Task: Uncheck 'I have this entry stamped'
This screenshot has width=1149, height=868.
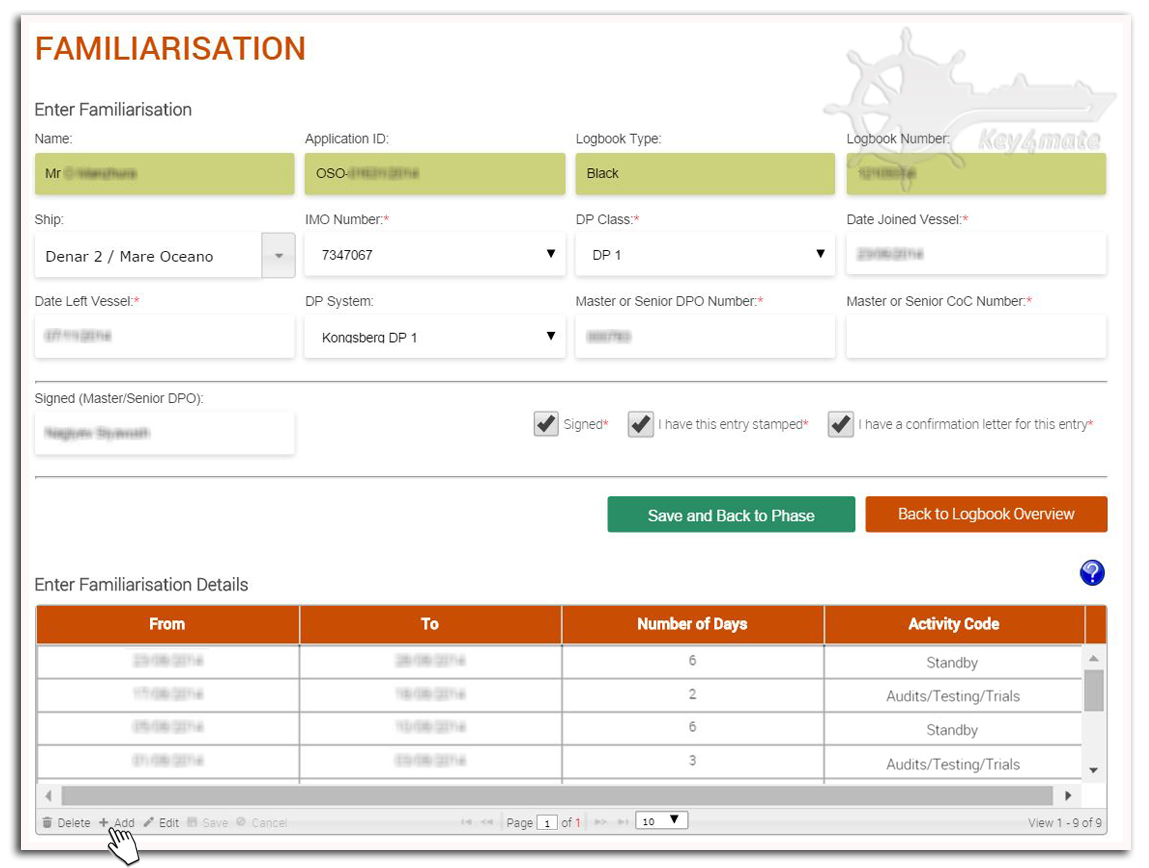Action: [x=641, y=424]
* * *
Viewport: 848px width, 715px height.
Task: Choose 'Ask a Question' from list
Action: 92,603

# [Challenge]
Give again the rows that open with the line containing "Viewport: 848px width, 715px height." and close with the line containing "Action: 92,603", both ends included.

# [Final answer]
Viewport: 848px width, 715px height.
Task: Choose 'Ask a Question' from list
Action: 92,603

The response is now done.